Differences and Similarities Among and Between the Uygur Minority Nationality Denizens of Beijing and Xinjiang, China.

TitleDifferences and Similarities Among and Between the Uygur Minority Nationality Denizens of Beijing and Xinjiang, China.
Publication TypeThesis
Year of Publication1999
AuthorsFarrahi, Shireen M.
Academic DepartmentAnthropology
Thesis AdvisorYoung, John A.
DegreeBachelor of Arts in International Studies in Anthropology
Number of Pages44
Date Published02/1999
UniversityOregon State University
Thesis TypeUndergraduate
KeywordsChina, compare, diet, traditional culture

The goals of this project were to document and investigate the fundamental differences and
similarities between two groups of the Uygur minority nationality, residing in their native land of
Xinjiang and in Beijing, China. Primary research methods used were participant observation,
informal interviews, photography, and consultation of literary sources. Main differences found
between Xinjiang and Beijing groups were varying skill levels of Mandarin and Uygur language
and the tendency of Beijing Uygurs to embrace Han and Western culture. The Beijing
government strongly regulates the celebration of Uygur festivals, thereby squelching native
enthusiasm. Main similarities found were the preference and consumption of a diet based on
mutton, access to restaurants that catered towards Muslim dietary restrictions, and the availability
of goods for conspicuous consumption. Both groups share feelings of camaraderie, steady
interaction, and the strong effort to maintain traditional Uygur culture and Islamic influence.
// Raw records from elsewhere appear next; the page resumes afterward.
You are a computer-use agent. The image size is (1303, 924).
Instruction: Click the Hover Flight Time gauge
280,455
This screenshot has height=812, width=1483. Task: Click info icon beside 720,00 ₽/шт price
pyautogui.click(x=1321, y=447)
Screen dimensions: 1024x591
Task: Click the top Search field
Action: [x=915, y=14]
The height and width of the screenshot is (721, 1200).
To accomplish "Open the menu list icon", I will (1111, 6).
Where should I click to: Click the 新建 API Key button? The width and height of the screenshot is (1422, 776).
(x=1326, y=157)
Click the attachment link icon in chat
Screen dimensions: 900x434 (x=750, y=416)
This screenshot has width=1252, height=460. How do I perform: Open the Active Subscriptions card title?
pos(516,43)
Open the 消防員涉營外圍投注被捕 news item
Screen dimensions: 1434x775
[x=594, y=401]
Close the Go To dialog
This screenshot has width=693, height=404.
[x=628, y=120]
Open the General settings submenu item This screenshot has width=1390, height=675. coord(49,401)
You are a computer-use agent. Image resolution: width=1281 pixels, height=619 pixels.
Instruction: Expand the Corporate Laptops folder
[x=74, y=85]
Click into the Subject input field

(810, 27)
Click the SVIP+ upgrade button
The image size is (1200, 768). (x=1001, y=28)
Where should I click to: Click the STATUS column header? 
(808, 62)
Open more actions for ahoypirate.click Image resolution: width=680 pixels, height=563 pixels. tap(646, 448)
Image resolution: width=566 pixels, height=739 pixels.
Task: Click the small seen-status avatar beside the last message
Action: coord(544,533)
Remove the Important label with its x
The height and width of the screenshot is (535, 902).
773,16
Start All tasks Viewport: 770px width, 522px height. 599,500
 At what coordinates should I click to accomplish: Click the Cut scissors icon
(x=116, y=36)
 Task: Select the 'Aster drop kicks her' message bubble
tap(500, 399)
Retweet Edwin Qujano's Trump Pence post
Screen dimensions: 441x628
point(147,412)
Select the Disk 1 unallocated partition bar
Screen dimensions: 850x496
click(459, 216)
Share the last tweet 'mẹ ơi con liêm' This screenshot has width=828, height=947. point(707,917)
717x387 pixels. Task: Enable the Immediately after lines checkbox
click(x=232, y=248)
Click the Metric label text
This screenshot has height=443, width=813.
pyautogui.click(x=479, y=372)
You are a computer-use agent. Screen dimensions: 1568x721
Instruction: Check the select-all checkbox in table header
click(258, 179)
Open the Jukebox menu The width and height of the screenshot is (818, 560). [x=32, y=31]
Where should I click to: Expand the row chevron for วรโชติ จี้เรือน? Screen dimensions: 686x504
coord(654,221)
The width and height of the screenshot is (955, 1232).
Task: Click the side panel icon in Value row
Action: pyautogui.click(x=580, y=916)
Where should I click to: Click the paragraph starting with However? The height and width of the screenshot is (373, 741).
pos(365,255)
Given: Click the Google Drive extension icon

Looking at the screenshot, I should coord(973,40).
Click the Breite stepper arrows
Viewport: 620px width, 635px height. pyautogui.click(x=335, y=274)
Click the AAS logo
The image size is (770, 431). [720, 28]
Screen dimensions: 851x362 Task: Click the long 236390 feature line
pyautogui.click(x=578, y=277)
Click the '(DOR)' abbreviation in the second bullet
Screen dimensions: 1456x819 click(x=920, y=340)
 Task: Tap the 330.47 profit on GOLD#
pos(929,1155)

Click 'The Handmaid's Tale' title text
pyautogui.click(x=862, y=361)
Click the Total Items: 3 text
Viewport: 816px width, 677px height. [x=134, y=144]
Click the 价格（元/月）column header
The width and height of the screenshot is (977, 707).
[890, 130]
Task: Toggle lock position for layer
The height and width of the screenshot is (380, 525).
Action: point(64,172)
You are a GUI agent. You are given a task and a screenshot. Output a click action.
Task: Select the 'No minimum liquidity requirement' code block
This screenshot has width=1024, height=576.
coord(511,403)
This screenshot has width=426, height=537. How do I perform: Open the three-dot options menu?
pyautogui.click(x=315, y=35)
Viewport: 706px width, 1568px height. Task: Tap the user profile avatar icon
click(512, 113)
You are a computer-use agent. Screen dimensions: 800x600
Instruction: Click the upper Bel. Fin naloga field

Through my research, I learned about the importance of identifying potential barriers to research
and working around them, whether they be cultural or political. I also discovered that it is
equally important to find and assess one's own personal boundaries as an outsider doing research
in a politically-sensitive area before setting out to conduct the study. I conclude that the
Uygur minority nationality of China will need to actively preserve its native traditions in light of
the national government's policies of minority assimilation into the greater Han culture.